=== Exercise description ===
Go to the line in the data below that contains "Живое казино (39, 26)". Write it out exactly, along with every later line through the last, and nothing else.

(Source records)
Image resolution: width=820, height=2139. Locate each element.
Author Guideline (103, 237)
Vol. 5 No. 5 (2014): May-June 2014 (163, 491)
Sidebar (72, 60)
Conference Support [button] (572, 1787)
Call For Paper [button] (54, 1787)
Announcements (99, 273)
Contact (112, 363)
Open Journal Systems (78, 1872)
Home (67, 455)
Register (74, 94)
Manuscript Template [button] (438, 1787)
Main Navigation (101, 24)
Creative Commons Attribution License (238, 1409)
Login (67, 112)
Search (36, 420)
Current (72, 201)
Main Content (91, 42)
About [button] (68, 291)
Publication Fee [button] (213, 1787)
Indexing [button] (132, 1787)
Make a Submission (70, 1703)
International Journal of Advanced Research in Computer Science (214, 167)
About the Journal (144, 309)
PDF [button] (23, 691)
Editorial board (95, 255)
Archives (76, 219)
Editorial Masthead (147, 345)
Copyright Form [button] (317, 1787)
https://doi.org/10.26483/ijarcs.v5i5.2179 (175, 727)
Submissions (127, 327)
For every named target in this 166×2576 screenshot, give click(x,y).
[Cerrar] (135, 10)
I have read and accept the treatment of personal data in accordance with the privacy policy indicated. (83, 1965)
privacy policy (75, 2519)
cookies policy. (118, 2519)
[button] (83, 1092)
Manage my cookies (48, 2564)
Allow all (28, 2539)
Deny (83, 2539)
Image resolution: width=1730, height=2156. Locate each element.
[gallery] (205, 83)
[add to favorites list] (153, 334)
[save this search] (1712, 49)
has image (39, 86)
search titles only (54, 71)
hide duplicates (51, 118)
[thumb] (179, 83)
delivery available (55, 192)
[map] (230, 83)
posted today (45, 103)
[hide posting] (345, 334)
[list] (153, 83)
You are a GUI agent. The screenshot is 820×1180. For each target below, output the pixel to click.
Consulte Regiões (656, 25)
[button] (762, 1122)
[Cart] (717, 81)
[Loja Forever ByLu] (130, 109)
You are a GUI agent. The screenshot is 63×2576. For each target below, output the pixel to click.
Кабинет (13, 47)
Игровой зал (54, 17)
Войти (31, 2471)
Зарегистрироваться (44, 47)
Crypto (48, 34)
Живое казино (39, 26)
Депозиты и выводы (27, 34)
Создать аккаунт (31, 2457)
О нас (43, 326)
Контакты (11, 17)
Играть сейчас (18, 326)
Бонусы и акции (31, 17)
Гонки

=== Worked solution ===
Живое казино (39, 26)
Депозиты и выводы (27, 34)
Создать аккаунт (31, 2457)
О нас (43, 326)
Контакты (11, 17)
Играть сейчас (18, 326)
Бонусы и акции (31, 17)
Гонки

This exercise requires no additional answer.